Dulu ketika saya masuk kuliah, dan mulai masuk, ada isu yang sedang hangat-hangatnya di Jogja. 97 lebih persen mahasiswi di Jogja tidak perawan. begitu katanya dari seorang yang dikenal dengan nama IiP Wijayanto yang konon kemudian mendapat gelar ustadz. Meskipun penelitian ini kemudian banyak dipertanyakan akurasinya, tapi yang jelas issu itu menjadi populer. Paling tidak kan itu sudah menggambarkan bahwa pacaran yang tidak sehat itu sudah menjadi isu dan keprihatinan lama. Maka, pada hemat saya memang sebaiknya pendidikan seksual yang sehat semestinya diajarkan pada anak dan bukan hal yang tabu, asal materinya disusun sedemikian rupa. Mungkin juga di situ diajarkan bagaimana berhubungan atau berteman dengan teman sejenis maupun lawan jenis.Wacana ini sebenarnya wacana lama. Dan menurut saya, sepertinya budaya ketimuran membuat kita resisten terhadap hal-hal semacam ini.

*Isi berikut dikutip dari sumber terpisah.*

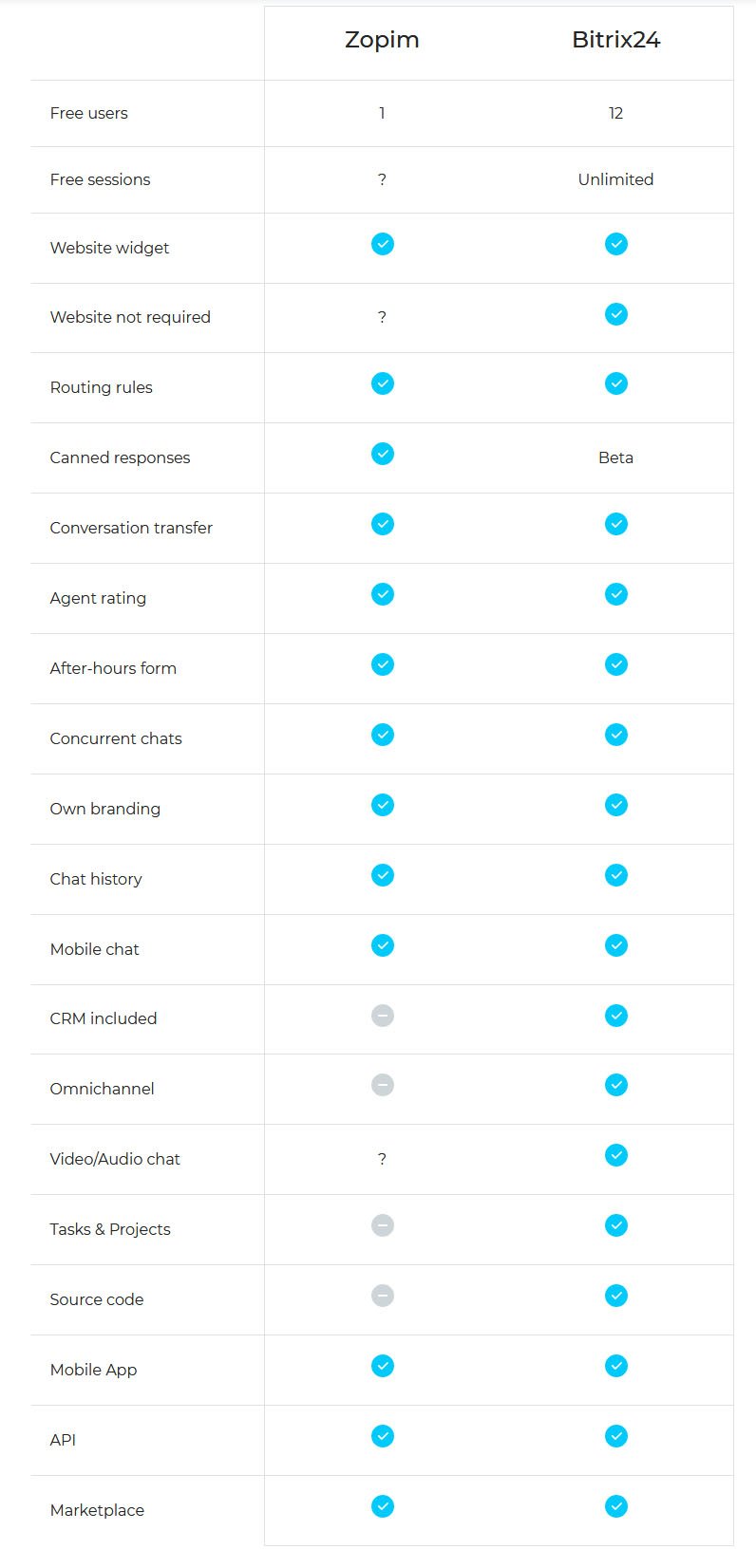
Task: Click Zopim's grey dash for CRM included
Action: (382, 1016)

Budaya Kehidupan V.S. Budaya Kematian
Bagi saya yang memprihatinkan dari adanya dan menguatnya kehamilan tidak diinginkan itu adalah sebuah budaya untuk tidak menghendaki dan tidak mensyukuri adanya kehidupan. Hidup baru yang mestinya menjadi anugerah besar yang layak disyukuri dalam situasi tertentu dibiarkan dan diamini menjadi suatu musibah dan kecelakaan. Maka, budaya kehidupan manusia digeser dalam sebuah budaya lain yang barangkali tidak disadari, budaya kematian.

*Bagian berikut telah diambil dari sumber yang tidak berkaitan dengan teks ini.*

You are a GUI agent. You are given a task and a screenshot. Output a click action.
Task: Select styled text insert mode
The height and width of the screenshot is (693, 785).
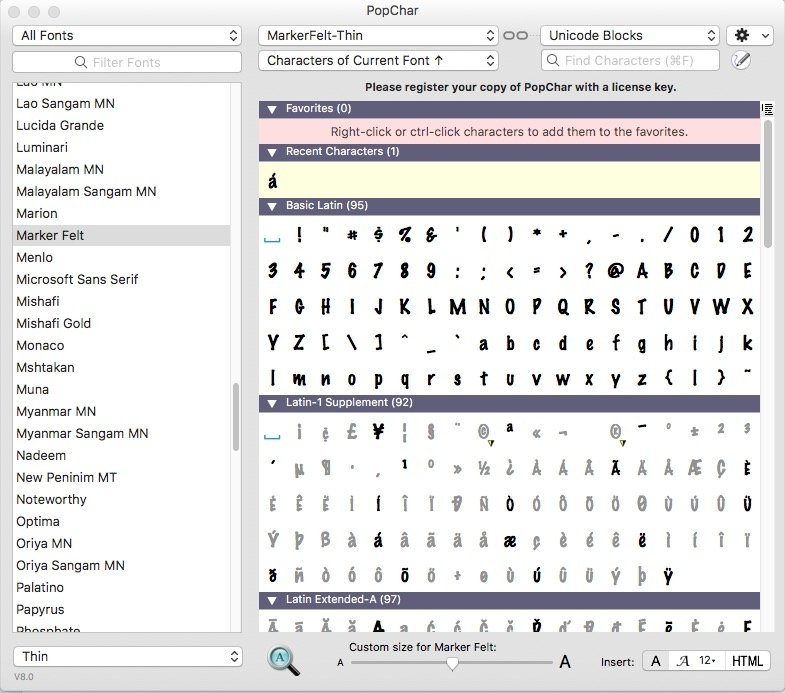pyautogui.click(x=683, y=661)
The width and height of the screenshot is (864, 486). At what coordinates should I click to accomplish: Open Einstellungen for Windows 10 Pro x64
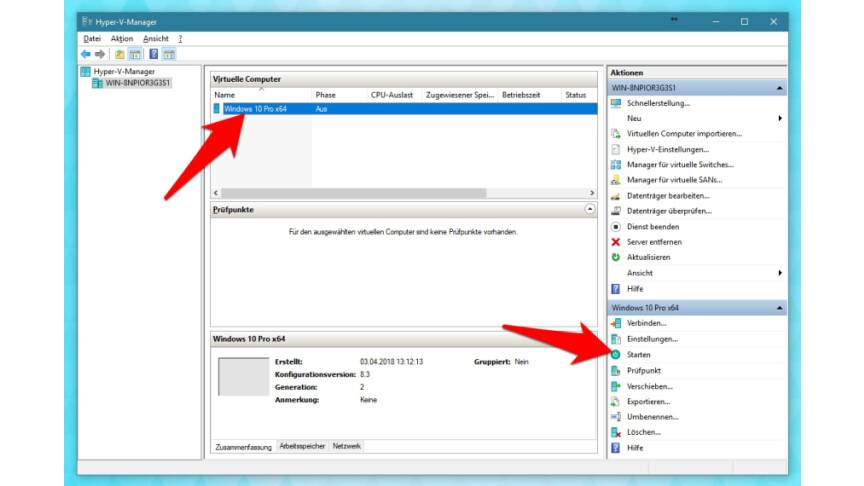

Pemakluman kita pada adanya anak-anak yang tidak diinginkan, menjadi gerbang awal adanya budaya kematian. Awalnya hanya tidak diinginkan, kemudian dibenci, akhirnya dimusnahkan sebagai bagian dari ketidakterimaan terhadap kehidupan baru yang semestinya menjadi anugerah. Hal ini terjadi misalnya pada anak-anak hasil 'kecelakaan' baik di dalam sebuah perkawinan maupun di luar perkawinan.

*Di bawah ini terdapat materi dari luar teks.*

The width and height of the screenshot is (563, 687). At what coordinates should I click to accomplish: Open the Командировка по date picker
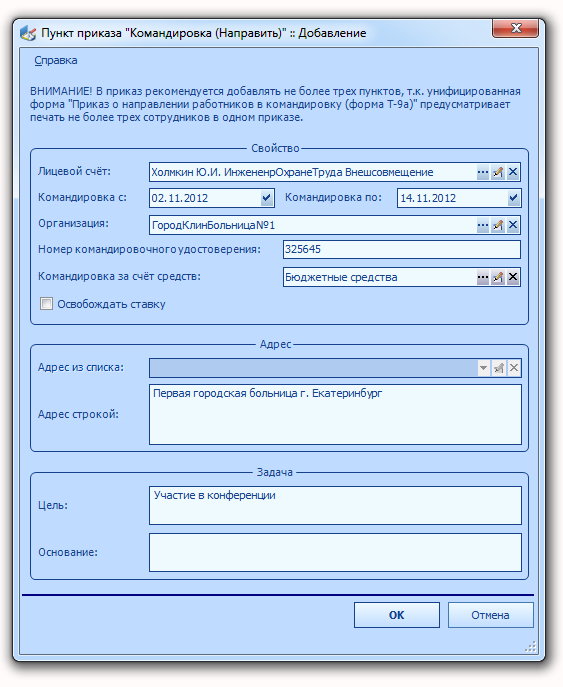tap(513, 198)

Padahal, kalau kita mau adil terhadap hidup kita yang ingin disayangi, dikehendaki, diperhatikan, dan tentu saja dijamin kehidupan kita, semestinya kita juga menyayangi, menghendaki, memperhatikan, dan menjamin kehidupan di sekitar kita. Mungkin masih beruntung keadaan di Indonesia yang meskipun berusaha mengendalikan angka kelahiran, tapi tidak sampai pada pembatasan kelahiran yang sangat ketat seperti terjadi di China. Konon, di sana setiap pasangan diwajibkan hanya satu anak. Aborsi menjadi marak dan mungkin legal.
Akhirnya, kedewasaan dalam menyikapi hidup dan kehidupan sangat diperlukan di sini. Selain menanamkan pembiasaan yang baik, seperti tidak mudah mengajarkan kepada anak hal-hal yang berkaitan dengan romantika cinta-cinta yang tidak dewasa dan tidak mendidik, alangkah lebih baik untuk mengedepankan pendidikan dan prestasi. Paling tidak, dalam hal semacam ini bisa mengalihkan energi nafsu seksual untuk hal-hal yang lebih produktif sekaligus bermakna. Memang pendidikan tidak menjamin, tapi pendidikan yang baik dan tepat memberikan cara berfikir yang baik dan tepat juga untuk para generasi muda. Ya salah satunya menyikapi secara tepat agar seksualitas dilihat dengan lebih utuh dan dimaknai dengan lebih manusiawi secara benar, bukan mencari pembenaran atas sesuatu yang salah.
Pikiran yang benar akan terwujud dalam tindakan yang benar. Konsep yang salah seringkali membingungkan kita dalam menyikapi hidup.